Because the record does not contain a sufficient basis for an entrapment charge on the first three sales, the trial court’s refusal to charge was proper. Penal Law § 40.05 requires a showing both that the proscribed conduct was "induced or encouraged” by official activity and that the defendant had no
Obviously, defendant’s testimonial denial that the first three sales took place could not support a finding that he was "induced or encouraged” to make them. Furthermore, his testimony contained no reference at all to the three sales, much less an indication of how he was entrapped into making any particular one. Likewise, the testimony of the undercover police officers did not furnish the required proof that defendant had to be persuaded to sell the drugs or that he was not predisposed to do so. Their testimony not only failed to support defendant’s claim that he had been a reluctant seller who finally yielded, but affirmatively showed the very opposite: that he was willing and even eager to make the sales from the substantial inventory of drugs in his locker.

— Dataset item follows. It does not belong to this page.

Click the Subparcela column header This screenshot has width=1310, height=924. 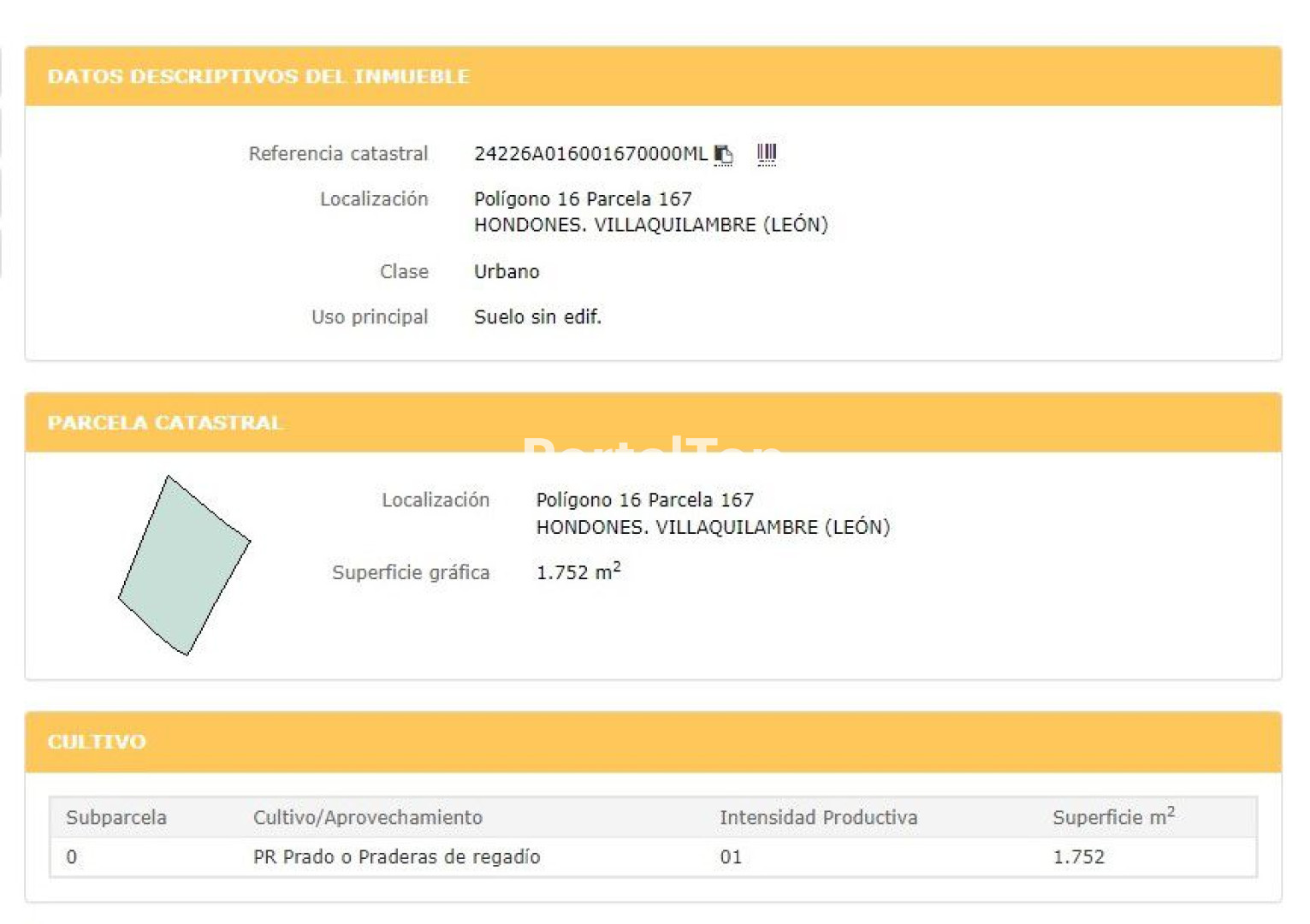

Finally, even selecting from the combined testimony of defendant and the People’s witnesses the proof which best supports defendant’s position, there would still be no rational basis on this record for the entrapment charge. Arguably, the fact finder could use the testimony of the undercover agents to supply the fundamental omission in defendant’s proof — that the three sales which he denied did, in fact, occur. The balance of their testimony, however, would have to be discarded, because it negates any suggestion that they did anything to urge or induce defendant to sell. Arguably, also, defendant’s testimony concerning the agents’ activities — if those activities were somehow related to the three sales or any particular one of them — might be sufficient to satisfy the inducement requirement of the entrapment defense. No matter how the record is cut and spliced, however, it simply contains no proof of a causal connection between those activities and any of the three sales. Defendant’s testimony concerning a general pattern of inducing activities unrelated to particular sales is not enough. Thus, a jury would have to speculate to conclude that the transactions which defendant totally disavows resulted from any specific inducing activities by the undercover agents. Entitlement to a charge on a claimed defense cannot rest on such contrivance and conjecture.
Chief Judge Wachtler and Judges Simons, Kaye, Alexander, Titone and Bellacosa concur.
Order affirmed.
. There is a fundamental distinction between an ordinary defense and an affirmative defense that should be taken into account in determining whether there was sufficient evidence at trial to raise the defense. Since the People have the burden of disproving an ordinary defense beyond a reasonable doubt, all that is required is evidence of the defense, which if credited, is sufficient to raise a reasonable doubt. In the case of the affirmative defense, however, this threshold requirement is more demanding since the burden is on the defendant to prove the defense by preponderance of the evidence.
. Indeed, in light of Mathews, the People no longer argue that defendant’s denial of the first three sales constituted an absolute bar to his receiving the charge as to them. It is evident, however, that Mathews is not precisely in point. Unlike defendant in this case, the defendant in Mathews did not deny the entire transaction, but only that he entertained the requisite criminal intent.